### SUPPLIED DATA
--------

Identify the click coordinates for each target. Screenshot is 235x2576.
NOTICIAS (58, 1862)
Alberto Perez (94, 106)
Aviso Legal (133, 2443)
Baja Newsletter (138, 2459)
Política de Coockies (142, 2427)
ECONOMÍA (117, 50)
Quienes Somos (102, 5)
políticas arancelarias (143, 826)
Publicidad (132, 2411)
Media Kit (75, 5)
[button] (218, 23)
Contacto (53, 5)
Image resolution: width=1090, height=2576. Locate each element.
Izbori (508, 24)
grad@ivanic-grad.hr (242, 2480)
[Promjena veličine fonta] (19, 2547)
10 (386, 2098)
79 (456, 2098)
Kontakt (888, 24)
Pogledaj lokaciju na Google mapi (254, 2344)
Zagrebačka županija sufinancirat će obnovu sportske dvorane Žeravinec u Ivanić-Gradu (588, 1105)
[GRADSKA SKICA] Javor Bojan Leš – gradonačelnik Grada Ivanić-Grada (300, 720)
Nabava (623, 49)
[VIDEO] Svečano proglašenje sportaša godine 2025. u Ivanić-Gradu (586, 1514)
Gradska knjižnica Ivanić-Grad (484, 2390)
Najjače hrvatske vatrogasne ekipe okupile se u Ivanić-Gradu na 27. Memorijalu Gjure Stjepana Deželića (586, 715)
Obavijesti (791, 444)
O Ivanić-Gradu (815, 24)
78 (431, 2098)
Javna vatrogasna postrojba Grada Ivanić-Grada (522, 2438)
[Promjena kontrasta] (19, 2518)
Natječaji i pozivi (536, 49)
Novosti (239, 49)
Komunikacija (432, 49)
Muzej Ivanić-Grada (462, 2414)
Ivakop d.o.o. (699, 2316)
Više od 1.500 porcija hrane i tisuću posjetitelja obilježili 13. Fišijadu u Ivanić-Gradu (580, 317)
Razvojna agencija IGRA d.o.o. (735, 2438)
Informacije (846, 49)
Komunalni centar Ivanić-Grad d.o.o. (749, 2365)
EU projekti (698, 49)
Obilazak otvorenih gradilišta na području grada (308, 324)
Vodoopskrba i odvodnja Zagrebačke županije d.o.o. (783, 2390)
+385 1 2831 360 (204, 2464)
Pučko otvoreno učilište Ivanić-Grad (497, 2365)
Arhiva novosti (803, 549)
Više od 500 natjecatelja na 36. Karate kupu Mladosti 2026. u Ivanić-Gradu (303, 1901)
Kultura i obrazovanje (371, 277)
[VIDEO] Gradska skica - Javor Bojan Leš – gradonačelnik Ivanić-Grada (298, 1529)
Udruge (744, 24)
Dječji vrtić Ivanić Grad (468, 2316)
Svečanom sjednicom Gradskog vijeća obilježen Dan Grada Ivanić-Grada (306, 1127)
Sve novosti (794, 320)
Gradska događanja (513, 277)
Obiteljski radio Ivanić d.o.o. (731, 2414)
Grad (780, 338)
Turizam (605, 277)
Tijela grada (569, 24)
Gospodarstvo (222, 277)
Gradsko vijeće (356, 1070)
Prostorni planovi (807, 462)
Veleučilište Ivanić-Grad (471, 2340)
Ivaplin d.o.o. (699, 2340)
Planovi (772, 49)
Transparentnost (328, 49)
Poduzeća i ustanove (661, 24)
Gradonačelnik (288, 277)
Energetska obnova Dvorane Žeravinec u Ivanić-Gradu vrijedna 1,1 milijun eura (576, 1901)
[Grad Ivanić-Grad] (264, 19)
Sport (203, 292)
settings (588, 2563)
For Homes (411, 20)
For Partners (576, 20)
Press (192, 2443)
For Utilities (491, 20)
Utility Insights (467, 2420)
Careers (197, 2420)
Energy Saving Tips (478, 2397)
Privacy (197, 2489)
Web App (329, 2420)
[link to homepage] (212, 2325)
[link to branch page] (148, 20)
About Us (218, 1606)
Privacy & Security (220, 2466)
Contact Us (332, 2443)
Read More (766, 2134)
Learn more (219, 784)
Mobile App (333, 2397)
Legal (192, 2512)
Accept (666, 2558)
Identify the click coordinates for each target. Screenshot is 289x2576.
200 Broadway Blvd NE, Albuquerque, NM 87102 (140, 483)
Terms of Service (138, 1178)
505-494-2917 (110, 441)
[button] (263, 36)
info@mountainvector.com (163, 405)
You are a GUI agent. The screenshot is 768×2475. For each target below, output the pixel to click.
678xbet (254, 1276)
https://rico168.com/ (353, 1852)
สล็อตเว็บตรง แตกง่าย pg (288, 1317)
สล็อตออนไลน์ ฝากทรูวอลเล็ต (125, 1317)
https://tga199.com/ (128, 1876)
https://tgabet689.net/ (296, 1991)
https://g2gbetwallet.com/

--------

### PROBLEM DETAILS
Send back an exact copy of only the lines from the line with "Nabava (623, 49)" up to and including the line with "Muzej Ivanić-Grada (462, 2414)" in the data above.

### ANSWER TO THIS TASK
Nabava (623, 49)
[VIDEO] Svečano proglašenje sportaša godine 2025. u Ivanić-Gradu (586, 1514)
Gradska knjižnica Ivanić-Grad (484, 2390)
Najjače hrvatske vatrogasne ekipe okupile se u Ivanić-Gradu na 27. Memorijalu Gjure Stjepana Deželića (586, 715)
Obavijesti (791, 444)
O Ivanić-Gradu (815, 24)
78 (431, 2098)
Javna vatrogasna postrojba Grada Ivanić-Grada (522, 2438)
[Promjena kontrasta] (19, 2518)
Natječaji i pozivi (536, 49)
Novosti (239, 49)
Komunikacija (432, 49)
Muzej Ivanić-Grada (462, 2414)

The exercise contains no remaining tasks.